- _Texte fourni_:
┌────────
La déclaration du Président Félix Tshisekedi selon laquelle « l’État ne donne pas d’emplois aux gens » a déclenché une salve de critiques, notamment de la part de l’opposant Delly Sessanga. Mais derrière l’indignation affichée, c’est une stratégie de relecture biaisée du propos présidentiel qui se dessine, bien plus qu’un débat de fond sur les politiques publiques d’emploi.
En réalité, le propos présidentiel s’inscrit dans une vérité économique largement établie : plus de 90 % des emplois dans le monde sont créés par le secteur privé, selon la Banque mondiale. L’État, dans cette configuration, n’est pas un distributeur d’emplois, mais un architecte de l’environnement économique, chargé de garantir la stabilité, la transparence et l’attractivité du marché.
Félix Tshisekedi ne s’est pas dérobé à ses responsabilités : il a rappelé que l’État doit favoriser l’investissement, assainir le climat des affaires et soutenir l’entrepreneuriat, notamment chez les jeunes. Ce positionnement, loin d’être un désengagement, est une tentative de rupture avec une vision clientéliste de la fonction publique, souvent perçue comme unique voie vers la sécurité sociale.
└────────
- _Informations_:
┌────────
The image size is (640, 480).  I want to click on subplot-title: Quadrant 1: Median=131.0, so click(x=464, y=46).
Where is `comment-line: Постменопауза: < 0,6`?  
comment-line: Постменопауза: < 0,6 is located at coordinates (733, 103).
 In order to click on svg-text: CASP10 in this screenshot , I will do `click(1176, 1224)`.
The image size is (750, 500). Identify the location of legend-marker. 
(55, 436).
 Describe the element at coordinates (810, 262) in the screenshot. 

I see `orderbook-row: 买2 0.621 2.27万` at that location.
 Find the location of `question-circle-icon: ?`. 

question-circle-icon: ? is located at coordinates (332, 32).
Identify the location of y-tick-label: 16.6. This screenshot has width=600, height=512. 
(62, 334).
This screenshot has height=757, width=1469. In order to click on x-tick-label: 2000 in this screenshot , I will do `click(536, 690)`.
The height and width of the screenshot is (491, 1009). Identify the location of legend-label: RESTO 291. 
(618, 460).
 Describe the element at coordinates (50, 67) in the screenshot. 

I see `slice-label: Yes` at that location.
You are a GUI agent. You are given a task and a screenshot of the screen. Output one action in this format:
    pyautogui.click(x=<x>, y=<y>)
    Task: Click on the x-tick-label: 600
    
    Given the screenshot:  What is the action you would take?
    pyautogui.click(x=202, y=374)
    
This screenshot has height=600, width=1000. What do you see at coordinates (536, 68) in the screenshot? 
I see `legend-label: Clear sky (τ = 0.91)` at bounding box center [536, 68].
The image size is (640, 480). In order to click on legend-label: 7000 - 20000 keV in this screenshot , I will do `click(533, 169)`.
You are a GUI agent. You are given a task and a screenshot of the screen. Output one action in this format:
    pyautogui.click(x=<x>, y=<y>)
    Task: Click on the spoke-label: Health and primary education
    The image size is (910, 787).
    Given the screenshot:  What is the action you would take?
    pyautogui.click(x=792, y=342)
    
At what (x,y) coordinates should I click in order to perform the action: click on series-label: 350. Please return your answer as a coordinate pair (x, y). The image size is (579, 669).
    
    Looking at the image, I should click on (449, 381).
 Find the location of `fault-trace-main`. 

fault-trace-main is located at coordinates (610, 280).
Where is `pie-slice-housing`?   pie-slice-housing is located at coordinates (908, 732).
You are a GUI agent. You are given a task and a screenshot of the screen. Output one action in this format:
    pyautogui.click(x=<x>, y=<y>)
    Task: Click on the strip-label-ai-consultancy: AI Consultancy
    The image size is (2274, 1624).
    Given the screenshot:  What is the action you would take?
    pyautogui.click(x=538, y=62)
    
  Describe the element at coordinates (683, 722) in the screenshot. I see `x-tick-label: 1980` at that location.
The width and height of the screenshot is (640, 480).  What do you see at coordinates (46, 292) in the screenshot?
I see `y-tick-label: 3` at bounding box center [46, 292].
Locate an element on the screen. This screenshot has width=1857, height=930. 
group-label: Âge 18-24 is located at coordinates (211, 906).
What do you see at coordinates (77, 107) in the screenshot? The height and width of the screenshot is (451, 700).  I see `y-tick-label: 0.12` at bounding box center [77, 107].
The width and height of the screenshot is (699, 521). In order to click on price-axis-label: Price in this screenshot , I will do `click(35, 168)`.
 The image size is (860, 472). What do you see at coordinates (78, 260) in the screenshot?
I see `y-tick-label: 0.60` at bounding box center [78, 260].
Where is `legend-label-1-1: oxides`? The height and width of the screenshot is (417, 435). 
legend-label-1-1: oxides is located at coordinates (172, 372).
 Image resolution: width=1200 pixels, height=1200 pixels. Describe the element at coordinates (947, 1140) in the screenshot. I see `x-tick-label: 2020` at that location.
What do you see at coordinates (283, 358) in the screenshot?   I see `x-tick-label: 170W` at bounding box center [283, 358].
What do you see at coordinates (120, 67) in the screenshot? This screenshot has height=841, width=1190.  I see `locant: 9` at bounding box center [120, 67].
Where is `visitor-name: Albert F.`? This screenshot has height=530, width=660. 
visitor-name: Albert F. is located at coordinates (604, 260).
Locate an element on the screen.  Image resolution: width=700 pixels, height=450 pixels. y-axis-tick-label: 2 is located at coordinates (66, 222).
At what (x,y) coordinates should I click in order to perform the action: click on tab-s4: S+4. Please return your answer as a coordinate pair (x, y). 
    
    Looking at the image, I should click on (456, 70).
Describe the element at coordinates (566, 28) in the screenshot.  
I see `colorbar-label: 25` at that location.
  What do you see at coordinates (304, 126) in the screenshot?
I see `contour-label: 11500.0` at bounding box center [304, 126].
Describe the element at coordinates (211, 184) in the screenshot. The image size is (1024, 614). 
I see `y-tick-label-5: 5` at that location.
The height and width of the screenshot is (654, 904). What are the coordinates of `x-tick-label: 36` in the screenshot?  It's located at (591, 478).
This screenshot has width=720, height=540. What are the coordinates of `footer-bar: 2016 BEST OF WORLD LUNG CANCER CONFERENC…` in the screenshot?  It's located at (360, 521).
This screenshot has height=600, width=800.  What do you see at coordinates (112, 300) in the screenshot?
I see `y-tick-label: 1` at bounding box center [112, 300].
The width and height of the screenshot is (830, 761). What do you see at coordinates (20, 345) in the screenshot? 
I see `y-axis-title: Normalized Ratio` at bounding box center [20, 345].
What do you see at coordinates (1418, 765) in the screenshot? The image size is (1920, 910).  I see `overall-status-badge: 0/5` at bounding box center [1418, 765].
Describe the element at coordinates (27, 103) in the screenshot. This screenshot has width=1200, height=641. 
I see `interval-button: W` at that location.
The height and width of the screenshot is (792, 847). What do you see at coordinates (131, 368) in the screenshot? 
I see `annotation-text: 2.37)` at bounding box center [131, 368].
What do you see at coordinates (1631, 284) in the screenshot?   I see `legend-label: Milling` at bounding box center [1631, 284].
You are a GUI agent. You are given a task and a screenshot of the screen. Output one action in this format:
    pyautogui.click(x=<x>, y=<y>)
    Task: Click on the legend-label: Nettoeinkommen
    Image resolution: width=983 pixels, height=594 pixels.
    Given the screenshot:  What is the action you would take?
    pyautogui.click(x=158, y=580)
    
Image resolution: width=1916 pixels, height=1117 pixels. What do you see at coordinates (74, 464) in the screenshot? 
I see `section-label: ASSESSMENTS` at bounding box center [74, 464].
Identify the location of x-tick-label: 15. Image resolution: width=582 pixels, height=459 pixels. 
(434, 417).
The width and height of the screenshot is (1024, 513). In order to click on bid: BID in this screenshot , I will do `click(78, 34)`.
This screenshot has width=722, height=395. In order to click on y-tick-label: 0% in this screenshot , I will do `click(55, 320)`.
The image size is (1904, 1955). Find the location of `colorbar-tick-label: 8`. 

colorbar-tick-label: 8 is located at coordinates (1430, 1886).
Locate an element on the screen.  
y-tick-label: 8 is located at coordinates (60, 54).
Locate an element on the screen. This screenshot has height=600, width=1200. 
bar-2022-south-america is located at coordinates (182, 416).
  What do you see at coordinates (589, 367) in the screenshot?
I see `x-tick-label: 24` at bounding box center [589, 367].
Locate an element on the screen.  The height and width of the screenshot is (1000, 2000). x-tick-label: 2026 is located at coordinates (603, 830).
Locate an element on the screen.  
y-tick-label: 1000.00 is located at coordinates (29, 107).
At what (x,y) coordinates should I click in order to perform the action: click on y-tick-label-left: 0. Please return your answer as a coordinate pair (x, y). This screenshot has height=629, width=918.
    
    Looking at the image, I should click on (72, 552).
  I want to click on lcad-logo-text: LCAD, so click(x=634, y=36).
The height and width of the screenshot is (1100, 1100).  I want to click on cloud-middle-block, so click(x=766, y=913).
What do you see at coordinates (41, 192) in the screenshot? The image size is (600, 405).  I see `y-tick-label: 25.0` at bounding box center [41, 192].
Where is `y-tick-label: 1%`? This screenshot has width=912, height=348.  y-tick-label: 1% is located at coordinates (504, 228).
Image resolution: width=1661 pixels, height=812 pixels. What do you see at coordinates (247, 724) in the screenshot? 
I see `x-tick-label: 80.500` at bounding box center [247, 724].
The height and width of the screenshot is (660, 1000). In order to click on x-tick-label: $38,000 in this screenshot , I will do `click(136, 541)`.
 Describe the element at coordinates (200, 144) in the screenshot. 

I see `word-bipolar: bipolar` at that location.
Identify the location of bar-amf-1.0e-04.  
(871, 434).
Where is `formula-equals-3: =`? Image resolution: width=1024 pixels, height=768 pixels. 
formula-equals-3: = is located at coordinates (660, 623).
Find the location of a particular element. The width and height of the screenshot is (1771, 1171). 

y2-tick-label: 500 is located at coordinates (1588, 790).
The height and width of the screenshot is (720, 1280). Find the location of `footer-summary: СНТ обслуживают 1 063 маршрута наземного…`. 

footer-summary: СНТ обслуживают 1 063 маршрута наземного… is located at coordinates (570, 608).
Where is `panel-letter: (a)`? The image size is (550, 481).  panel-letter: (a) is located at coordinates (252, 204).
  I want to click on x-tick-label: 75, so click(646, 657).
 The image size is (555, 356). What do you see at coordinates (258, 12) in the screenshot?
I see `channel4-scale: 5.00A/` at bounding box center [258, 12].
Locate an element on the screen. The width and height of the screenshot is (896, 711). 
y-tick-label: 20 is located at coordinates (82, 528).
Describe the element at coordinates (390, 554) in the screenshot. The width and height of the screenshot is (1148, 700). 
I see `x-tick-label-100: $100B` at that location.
└────────
- _Consigne de travail A_:
D'après la Banque mondiale, citée dans le texte sur la déclaration de Félix Tshisekedi, quelle part des emplois dans le monde le secteur privé crée-t-il ?
- _Consigne de travail B_:
Poursuivez le texte sur la déclaration de Félix Tshisekedi à partir de sa dernière phrase.

- _Réponse finale A_:
Plus de 90 % des emplois dans le monde.

- _Réponse finale B_:
Delly Sessanga, en choisissant de caricaturer cette déclaration, instrumentalise une vérité économique pour servir une rhétorique populiste, qui flatte les attentes immédiates sans proposer d’alternative structurelle. Sa critique, dénuée de nuance, occulte les enjeux de transformation du marché du travail congolais, et alimente une confusion entre rôle social de l’État et emploi direct.
La jeunesse congolaise mérite mieux qu’un duel de slogans. Elle mérite un débat rigoureux sur les leviers de création d’emplois, sur la réforme de la formation professionnelle, et sur les mécanismes d’insertion dans un tissu économique dominé par l’informel. L’opposition, si elle veut être crédible, doit cesser de confondre posture et projet.